[WORK INSTRUCTIONS] Each line of the data below from the one holding "Click cell B1694" to the one holding "You are a computer-use agent. The image size is (1007, 938).", inclusive, is to be reproduced exactly; no other line belongs in the answer.

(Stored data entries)
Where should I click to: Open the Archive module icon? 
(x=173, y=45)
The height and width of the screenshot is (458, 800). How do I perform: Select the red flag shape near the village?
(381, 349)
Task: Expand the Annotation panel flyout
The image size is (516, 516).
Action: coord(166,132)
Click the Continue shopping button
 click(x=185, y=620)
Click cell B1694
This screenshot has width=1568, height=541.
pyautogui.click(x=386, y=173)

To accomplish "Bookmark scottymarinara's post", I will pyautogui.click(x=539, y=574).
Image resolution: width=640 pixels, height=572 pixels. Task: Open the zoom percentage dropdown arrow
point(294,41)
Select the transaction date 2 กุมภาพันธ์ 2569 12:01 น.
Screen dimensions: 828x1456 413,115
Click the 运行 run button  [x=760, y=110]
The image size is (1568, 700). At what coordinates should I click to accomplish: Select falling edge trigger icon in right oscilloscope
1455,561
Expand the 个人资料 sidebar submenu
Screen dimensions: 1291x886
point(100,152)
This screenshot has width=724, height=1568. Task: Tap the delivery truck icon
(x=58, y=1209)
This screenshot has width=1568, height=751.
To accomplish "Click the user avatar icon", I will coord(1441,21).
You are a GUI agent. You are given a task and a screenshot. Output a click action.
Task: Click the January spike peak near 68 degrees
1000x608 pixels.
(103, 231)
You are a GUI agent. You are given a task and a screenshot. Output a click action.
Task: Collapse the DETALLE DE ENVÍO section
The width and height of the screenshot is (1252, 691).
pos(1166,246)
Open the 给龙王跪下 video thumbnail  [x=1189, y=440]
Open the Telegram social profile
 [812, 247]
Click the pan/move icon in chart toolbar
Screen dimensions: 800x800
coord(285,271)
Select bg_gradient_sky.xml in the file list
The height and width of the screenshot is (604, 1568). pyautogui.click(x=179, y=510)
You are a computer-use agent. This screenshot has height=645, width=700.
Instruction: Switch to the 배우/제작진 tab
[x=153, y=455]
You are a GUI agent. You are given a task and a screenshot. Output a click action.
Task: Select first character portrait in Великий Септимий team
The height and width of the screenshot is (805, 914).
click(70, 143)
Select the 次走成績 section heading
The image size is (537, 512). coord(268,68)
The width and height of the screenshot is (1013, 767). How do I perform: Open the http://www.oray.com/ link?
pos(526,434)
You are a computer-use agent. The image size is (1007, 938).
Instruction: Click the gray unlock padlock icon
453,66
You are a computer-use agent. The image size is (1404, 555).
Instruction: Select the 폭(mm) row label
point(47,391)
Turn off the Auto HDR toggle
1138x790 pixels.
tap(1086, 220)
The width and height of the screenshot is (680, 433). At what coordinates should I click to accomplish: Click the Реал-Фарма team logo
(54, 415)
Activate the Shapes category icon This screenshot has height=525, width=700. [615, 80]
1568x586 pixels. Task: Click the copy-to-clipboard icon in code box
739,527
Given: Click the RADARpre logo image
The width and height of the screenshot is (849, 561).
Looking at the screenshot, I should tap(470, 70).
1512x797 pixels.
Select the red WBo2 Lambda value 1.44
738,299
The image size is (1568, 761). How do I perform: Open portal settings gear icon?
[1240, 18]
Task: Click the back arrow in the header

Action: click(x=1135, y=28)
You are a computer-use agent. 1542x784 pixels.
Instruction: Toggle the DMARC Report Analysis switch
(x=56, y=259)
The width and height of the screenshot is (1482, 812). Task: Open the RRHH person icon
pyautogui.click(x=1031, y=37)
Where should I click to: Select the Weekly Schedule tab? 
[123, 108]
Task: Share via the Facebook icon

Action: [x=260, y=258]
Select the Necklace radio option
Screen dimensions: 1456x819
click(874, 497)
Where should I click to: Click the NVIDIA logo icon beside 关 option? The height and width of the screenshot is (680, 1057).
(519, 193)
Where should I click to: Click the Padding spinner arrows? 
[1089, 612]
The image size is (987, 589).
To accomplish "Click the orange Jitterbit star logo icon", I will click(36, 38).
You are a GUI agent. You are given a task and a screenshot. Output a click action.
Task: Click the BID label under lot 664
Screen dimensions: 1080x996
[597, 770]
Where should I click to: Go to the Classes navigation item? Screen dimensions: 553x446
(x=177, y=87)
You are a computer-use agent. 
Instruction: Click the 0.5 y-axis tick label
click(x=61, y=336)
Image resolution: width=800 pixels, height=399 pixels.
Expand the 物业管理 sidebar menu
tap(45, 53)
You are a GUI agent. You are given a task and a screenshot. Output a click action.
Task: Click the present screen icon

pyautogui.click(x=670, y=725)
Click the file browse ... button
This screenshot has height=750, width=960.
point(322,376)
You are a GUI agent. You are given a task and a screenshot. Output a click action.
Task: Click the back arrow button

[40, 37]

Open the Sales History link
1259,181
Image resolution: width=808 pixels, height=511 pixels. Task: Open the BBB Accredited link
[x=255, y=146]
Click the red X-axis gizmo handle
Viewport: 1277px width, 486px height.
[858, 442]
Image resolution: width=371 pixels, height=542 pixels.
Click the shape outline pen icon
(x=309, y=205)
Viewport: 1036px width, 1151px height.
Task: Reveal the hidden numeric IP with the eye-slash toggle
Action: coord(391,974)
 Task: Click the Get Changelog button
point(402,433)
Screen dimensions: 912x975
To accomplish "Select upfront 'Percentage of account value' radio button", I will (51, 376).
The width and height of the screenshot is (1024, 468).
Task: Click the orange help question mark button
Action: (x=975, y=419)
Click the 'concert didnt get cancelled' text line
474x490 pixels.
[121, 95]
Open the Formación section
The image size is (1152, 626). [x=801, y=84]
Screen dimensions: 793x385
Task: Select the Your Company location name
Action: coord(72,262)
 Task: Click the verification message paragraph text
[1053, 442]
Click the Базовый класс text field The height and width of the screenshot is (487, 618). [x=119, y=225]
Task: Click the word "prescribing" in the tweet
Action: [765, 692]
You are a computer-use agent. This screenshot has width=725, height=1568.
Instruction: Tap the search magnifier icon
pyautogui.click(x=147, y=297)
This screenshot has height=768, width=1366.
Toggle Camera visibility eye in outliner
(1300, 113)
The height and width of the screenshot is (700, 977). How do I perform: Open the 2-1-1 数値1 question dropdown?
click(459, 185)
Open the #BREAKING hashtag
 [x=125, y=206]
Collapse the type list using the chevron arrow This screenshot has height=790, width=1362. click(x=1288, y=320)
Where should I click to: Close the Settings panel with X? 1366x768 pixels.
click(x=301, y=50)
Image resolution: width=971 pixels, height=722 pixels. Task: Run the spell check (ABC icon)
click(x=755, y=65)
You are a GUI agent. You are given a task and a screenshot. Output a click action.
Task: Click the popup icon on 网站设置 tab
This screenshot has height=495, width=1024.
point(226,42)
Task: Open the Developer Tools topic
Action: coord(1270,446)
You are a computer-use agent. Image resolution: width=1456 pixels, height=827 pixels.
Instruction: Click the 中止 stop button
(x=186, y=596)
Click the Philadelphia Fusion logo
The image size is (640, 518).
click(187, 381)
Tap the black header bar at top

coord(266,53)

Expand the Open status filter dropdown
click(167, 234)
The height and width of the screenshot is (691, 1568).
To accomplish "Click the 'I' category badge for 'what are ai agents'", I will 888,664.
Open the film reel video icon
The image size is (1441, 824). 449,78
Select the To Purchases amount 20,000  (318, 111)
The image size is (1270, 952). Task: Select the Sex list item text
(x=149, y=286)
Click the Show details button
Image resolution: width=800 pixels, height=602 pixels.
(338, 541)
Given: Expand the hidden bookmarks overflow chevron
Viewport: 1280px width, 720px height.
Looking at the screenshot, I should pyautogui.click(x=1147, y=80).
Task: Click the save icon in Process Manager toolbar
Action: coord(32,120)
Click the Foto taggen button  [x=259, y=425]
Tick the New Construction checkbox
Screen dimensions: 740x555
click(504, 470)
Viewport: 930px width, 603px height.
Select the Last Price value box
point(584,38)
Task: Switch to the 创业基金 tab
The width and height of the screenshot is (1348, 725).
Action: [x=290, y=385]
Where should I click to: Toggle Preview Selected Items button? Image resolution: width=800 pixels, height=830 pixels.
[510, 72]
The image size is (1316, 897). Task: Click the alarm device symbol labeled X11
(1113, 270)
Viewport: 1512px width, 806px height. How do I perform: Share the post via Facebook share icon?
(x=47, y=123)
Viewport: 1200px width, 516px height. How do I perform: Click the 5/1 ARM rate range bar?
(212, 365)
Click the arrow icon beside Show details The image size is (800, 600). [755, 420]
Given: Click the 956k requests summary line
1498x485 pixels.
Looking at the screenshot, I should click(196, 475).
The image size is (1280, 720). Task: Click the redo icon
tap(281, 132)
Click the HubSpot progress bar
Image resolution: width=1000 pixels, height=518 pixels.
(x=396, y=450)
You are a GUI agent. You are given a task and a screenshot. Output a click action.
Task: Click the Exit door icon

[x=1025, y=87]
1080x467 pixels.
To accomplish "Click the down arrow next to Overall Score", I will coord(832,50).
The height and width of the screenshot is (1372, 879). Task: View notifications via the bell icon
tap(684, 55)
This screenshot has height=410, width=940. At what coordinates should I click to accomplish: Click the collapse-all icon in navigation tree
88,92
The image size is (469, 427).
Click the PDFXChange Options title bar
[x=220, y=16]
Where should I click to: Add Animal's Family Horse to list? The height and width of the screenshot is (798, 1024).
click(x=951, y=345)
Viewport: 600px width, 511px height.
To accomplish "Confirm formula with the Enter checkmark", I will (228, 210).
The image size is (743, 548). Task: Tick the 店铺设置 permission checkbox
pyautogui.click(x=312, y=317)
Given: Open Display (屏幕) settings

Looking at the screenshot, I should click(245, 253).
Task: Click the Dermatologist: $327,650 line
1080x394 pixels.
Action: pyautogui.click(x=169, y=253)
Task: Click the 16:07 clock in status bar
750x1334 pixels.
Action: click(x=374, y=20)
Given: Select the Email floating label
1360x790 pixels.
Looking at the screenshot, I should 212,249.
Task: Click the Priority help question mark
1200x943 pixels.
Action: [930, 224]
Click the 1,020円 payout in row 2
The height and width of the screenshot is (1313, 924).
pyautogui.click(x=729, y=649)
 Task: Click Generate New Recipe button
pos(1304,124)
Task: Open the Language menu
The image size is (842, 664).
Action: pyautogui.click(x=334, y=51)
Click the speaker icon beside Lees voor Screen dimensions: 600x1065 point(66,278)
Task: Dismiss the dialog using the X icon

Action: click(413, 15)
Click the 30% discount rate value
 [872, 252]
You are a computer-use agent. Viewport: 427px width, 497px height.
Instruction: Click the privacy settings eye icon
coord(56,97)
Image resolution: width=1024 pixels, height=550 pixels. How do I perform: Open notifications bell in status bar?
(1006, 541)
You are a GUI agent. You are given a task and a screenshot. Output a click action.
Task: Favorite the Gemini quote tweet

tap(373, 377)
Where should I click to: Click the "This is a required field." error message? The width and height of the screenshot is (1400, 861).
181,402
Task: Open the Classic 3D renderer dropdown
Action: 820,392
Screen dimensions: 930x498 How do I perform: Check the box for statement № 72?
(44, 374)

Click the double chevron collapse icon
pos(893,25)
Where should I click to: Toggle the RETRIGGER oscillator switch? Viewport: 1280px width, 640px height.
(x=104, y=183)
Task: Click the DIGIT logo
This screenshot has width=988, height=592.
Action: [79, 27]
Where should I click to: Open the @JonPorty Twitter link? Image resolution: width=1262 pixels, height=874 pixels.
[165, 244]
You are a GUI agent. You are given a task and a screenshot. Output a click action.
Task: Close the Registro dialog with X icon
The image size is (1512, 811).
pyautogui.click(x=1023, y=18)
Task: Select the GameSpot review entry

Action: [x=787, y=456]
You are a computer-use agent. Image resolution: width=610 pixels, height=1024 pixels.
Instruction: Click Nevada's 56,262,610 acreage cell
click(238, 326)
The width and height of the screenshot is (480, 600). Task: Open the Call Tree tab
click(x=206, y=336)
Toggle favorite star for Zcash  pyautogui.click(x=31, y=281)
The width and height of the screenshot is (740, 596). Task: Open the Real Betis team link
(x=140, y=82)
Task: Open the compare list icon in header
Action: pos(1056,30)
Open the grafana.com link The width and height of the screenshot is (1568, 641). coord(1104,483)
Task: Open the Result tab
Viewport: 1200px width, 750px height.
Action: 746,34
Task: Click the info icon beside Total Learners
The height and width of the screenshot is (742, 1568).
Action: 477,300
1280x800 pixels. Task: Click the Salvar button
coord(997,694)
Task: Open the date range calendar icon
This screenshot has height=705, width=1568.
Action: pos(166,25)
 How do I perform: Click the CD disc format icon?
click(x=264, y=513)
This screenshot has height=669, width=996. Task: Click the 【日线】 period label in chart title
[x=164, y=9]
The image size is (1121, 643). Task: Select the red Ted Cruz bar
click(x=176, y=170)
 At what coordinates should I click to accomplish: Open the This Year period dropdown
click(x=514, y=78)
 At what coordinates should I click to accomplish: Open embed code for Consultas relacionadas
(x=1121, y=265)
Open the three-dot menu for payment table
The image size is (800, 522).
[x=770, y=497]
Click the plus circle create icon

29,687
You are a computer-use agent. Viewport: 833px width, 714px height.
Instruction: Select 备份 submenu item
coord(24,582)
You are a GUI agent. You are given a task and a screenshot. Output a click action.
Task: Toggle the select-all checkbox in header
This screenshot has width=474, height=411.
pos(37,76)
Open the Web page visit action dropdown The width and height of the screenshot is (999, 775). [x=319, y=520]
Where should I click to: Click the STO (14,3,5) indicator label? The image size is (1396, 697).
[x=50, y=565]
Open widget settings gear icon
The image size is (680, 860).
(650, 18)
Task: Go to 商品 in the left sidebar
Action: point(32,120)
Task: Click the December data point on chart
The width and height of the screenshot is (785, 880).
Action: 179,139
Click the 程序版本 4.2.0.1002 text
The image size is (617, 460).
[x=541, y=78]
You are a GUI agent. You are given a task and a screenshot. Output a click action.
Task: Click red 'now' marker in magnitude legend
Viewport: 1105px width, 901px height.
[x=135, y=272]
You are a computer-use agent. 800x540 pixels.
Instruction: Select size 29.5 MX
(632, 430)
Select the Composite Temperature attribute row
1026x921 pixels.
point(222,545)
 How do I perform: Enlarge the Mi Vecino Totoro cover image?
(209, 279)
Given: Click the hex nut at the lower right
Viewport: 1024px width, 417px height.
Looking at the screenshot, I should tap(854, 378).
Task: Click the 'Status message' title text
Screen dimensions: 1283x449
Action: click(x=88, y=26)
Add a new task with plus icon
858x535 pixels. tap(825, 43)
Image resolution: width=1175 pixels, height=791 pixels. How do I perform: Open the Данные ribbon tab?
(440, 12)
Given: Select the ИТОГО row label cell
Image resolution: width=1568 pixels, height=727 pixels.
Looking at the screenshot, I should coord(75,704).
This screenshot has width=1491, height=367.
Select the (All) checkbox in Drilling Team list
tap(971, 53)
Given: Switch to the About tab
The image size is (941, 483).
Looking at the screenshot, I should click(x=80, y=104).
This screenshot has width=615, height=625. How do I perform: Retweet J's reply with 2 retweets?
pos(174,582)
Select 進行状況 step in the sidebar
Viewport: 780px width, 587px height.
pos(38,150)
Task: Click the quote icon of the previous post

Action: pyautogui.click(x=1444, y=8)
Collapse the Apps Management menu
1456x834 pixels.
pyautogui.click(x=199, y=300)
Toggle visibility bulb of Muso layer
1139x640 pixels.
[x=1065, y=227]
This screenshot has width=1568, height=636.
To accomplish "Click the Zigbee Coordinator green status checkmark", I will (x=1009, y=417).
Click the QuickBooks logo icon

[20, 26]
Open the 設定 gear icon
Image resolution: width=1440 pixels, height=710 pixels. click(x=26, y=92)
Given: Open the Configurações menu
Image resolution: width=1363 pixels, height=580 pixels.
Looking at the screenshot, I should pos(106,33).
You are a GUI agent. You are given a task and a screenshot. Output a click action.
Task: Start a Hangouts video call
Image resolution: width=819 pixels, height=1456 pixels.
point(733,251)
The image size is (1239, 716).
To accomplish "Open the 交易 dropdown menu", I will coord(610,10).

[COMPLETED TASK]
Click cell B1694
This screenshot has width=1568, height=541.
pyautogui.click(x=386, y=173)

To accomplish "Bookmark scottymarinara's post", I will pyautogui.click(x=539, y=574).
Image resolution: width=640 pixels, height=572 pixels. Task: Open the zoom percentage dropdown arrow
point(294,41)
Select the transaction date 2 กุมภาพันธ์ 2569 12:01 น.
Screen dimensions: 828x1456 413,115
Click the 运行 run button  [x=760, y=110]
The image size is (1568, 700). At what coordinates should I click to accomplish: Select falling edge trigger icon in right oscilloscope
1455,561
Expand the 个人资料 sidebar submenu
Screen dimensions: 1291x886
point(100,152)
This screenshot has width=724, height=1568. Task: Tap the delivery truck icon
(x=58, y=1209)
This screenshot has width=1568, height=751.
To accomplish "Click the user avatar icon", I will coord(1441,21).
You are a GUI agent. You are given a task and a screenshot. Output a click action.
Task: Click the January spike peak near 68 degrees
1000x608 pixels.
(103, 231)
You are a GUI agent. You are given a task and a screenshot. Output a click action.
Task: Collapse the DETALLE DE ENVÍO section
The width and height of the screenshot is (1252, 691).
pos(1166,246)
Open the 给龙王跪下 video thumbnail  [x=1189, y=440]
Open the Telegram social profile
 [812, 247]
Click the pan/move icon in chart toolbar
Screen dimensions: 800x800
coord(285,271)
Select bg_gradient_sky.xml in the file list
The height and width of the screenshot is (604, 1568). pyautogui.click(x=179, y=510)
You are a computer-use agent. This screenshot has height=645, width=700.
Instruction: Switch to the 배우/제작진 tab
[x=153, y=455]
You are a GUI agent. You are given a task and a screenshot. Output a click action.
Task: Select first character portrait in Великий Септимий team
The height and width of the screenshot is (805, 914).
click(70, 143)
Select the 次走成績 section heading
The image size is (537, 512). coord(268,68)
The width and height of the screenshot is (1013, 767). How do I perform: Open the http://www.oray.com/ link?
pos(526,434)
You are a computer-use agent. The image size is (1007, 938).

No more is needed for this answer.